─── TEXTAUSZUG ───
© JUNGE FREIHEIT Verlag GmbH & Co.  www.jungefreiheit.de  36/13 / 30. August 2013

„Kälte gegenüber den eigenen Opfern“
Geschichtspolitik: Arnulf Baring ruft die Deutschen auf dem Tag der Heimat der Vertriebenen zu mehr geschichtlichem Selbstbewußtsein auf
Ekkehard Schultz

Der Historiker Arnulf Baring weiß, wo den Vertriebenen der Schuh drückt. Der Historiker warb am Wochenende als Festredner des traditionellen Tags der Heimat des Bundes der Vertriebenen (BdV) in Berlin eindringlich für ein stärkeres politisches und geschichtliches Selbstbewußtsein der Deutschen. Nicht zuletzt mit Blick auf die Vertreibung und den Verlust der Ostgebiete.
─── ÜBUNGSDATEN ───
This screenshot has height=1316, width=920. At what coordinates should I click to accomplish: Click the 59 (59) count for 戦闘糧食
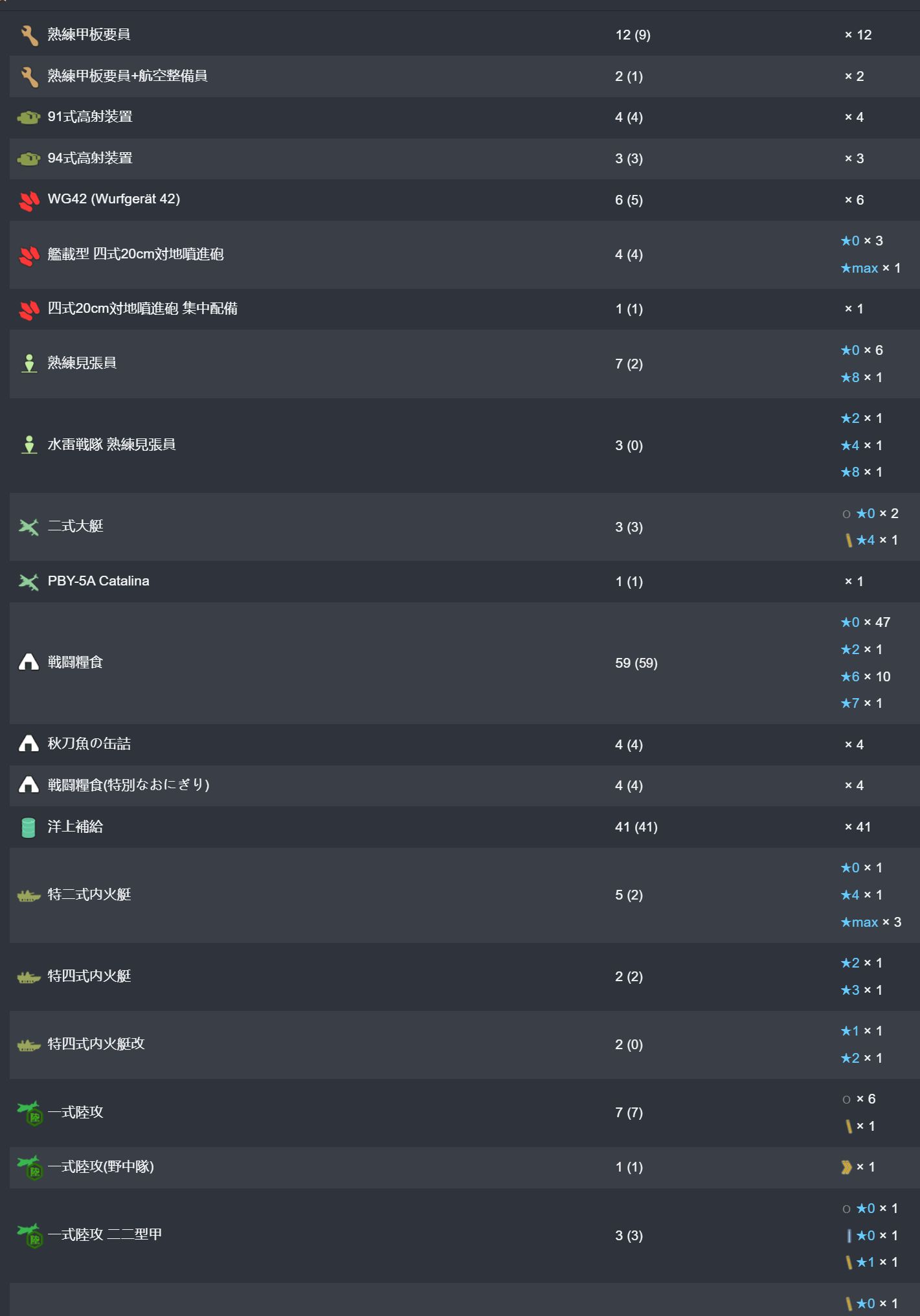[636, 663]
───
### ARBEITSAUFTRAG
Geben Sie den Textauszug von „Der Historiker Arnulf“ bis einschließlich „Verlust der Ostgebiete.“ wortgetreu wieder.

### ERGEBNIS
Der Historiker Arnulf Baring weiß, wo den Vertriebenen der Schuh drückt. Der Historiker warb am Wochenende als Festredner des traditionellen Tags der Heimat des Bundes der Vertriebenen (BdV) in Berlin eindringlich für ein stärkeres politisches und geschichtliches Selbstbewußtsein der Deutschen. Nicht zuletzt mit Blick auf die Vertreibung und den Verlust der Ostgebiete.